2021-09-30 07:50:03

by Tor Vic

[permalink] [raw]
Subject: [BUG] kernel BUG at mm/slub.c - possible BFQ issue?

Hello,

I encounter a hard freeze on both 5.14 and 5.15 when using BFQ.
Unfortunately, I do not have a full error log, because the computer
totally freezes and slightly corrupts the display, so it's
impossible to read the entire message.

However, what I could get is the following:

kernel BUG at mm/slub.c:379
invalid opcode: 0000 [#1]
RIP: 0010:__slab_free
[...]
Call Trace:
bfq_set_next_ioprio_data
[...]
bfq_put_queue
bfq_insert_requests
[...]

This issue appears more or less randomly and it sometimes takes a
little while to reproduce it (running fio helps).
The call trace always contains references to BFQ, but they are not
always the exact same. Once, I could see on the corrupted display
the message "general protection fault".
I could reproduce this issue on two computers.

Not quite sure but I *think* the issue first appeared somewhere around
5.14.5 or 5.14.6, during which time BFQ only got the following commit:

(88013a0c5d99) block, bfq: honor already-setup queue merges

5.13 doesn't seem to be affected AFAICS.

Does anyone have an idea what is going on?
I will now revert the above commit and see if that helps...

Thanks,
Tor


2021-10-01 15:04:40

by Tor Vic

[permalink] [raw]
Subject: Re: [BUG] kernel BUG at mm/slub.c - possible BFQ issue?

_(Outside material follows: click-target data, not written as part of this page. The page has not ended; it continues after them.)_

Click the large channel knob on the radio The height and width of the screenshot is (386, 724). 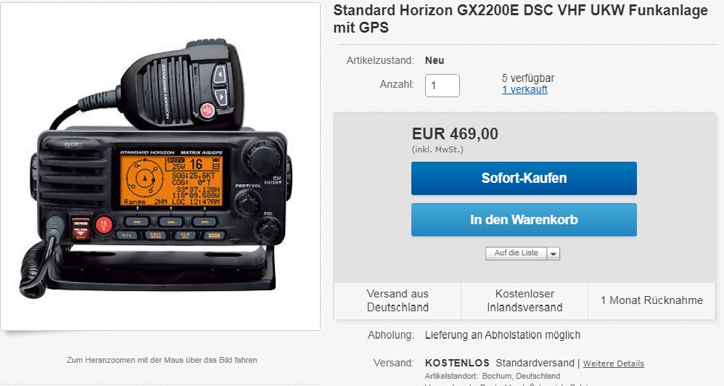[261, 157]
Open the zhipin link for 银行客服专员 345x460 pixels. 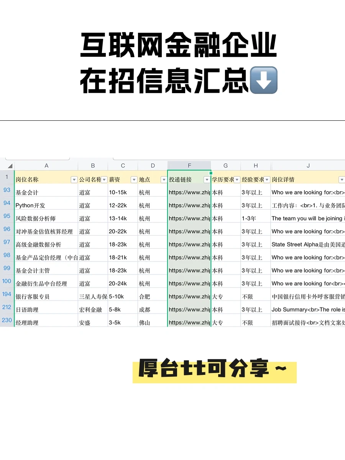coord(188,296)
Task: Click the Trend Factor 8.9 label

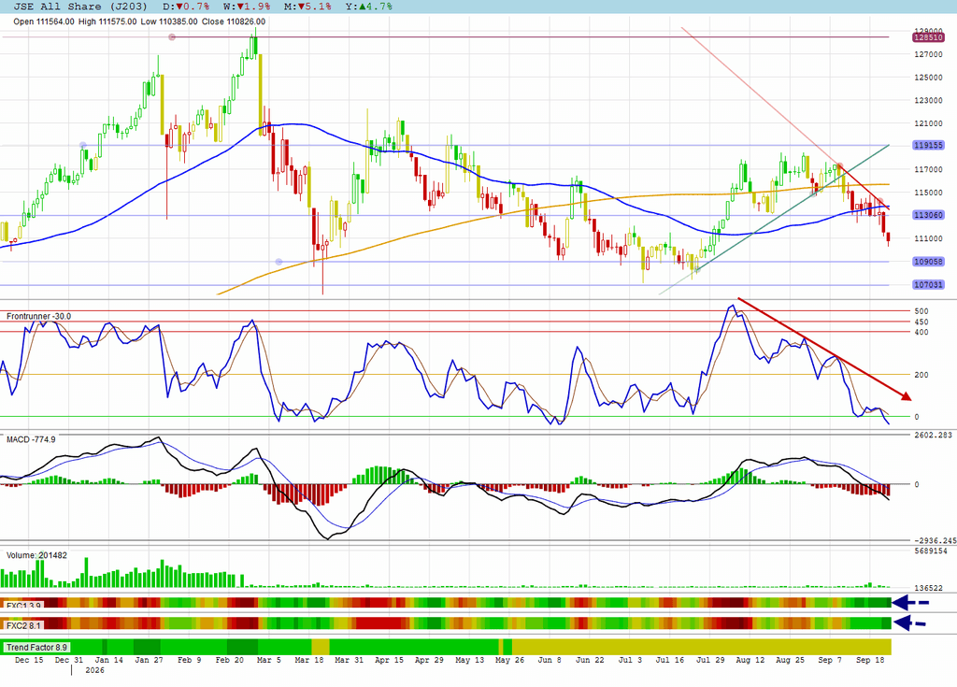Action: point(36,648)
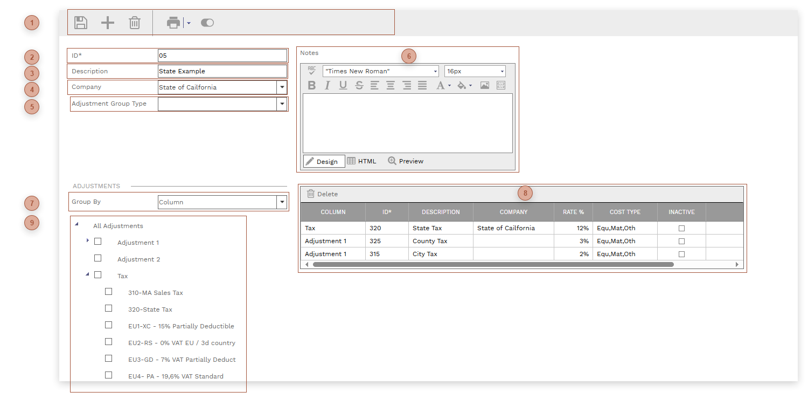The image size is (808, 406).
Task: Flip the toggle switch in the top toolbar
Action: click(207, 22)
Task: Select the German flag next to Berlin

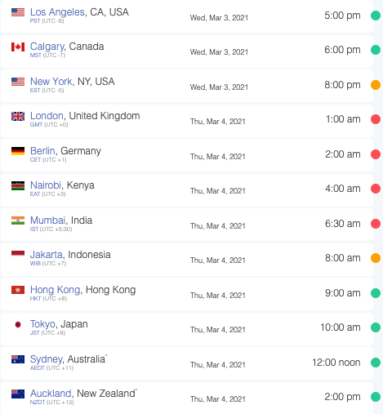Action: [18, 151]
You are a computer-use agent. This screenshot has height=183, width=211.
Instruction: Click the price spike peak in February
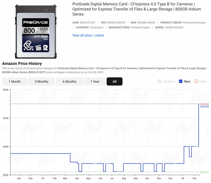199,104
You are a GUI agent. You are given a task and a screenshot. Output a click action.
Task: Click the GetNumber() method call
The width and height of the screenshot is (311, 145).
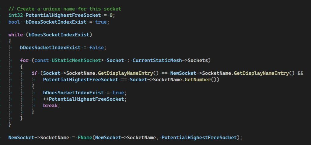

> [email protected] hat am 30.09.2021 09:44 geschrieben:
>
>
> Hello,
>
> I encounter a hard freeze on both 5.14 and 5.15 when using BFQ.
> Unfortunately, I do not have a full error log, because the computer
> totally freezes and slightly corrupts the display, so it's
> impossible to read the entire message.
>
> However, what I could get is the following:
>
> kernel BUG at mm/slub.c:379
> invalid opcode: 0000 [#1]
> RIP: 0010:__slab_free
> [...]
> Call Trace:
> bfq_set_next_ioprio_data
> [...]
> bfq_put_queue
> bfq_insert_requests
> [...]
>
> This issue appears more or less randomly and it sometimes takes a
> little while to reproduce it (running fio helps).
> The call trace always contains references to BFQ, but they are not
> always the exact same. Once, I could see on the corrupted display
> the message "general protection fault".
> I could reproduce this issue on two computers.
>
> Not quite sure but I *think* the issue first appeared somewhere around
> 5.14.5 or 5.14.6, during which time BFQ only got the following commit:
>
> (88013a0c5d99) block, bfq: honor already-setup queue merges

I have now reverted the above commit and launched some heavy I/O like
e.g. git kernel, fio, xz compression, and so far, no freezes anymore!
Too early to say that this commit really is the cause though.
Would be great if someone could have a look at it.

>
> 5.13 doesn't seem to be affected AFAICS.
>
> Does anyone have an idea what is going on?
> I will now revert the above commit and see if that helps...
>
> Thanks,
> Tor

2021-10-01 15:06:07

by Jens Axboe

[permalink] [raw]
Subject: Re: [BUG] kernel BUG at mm/slub.c - possible BFQ issue?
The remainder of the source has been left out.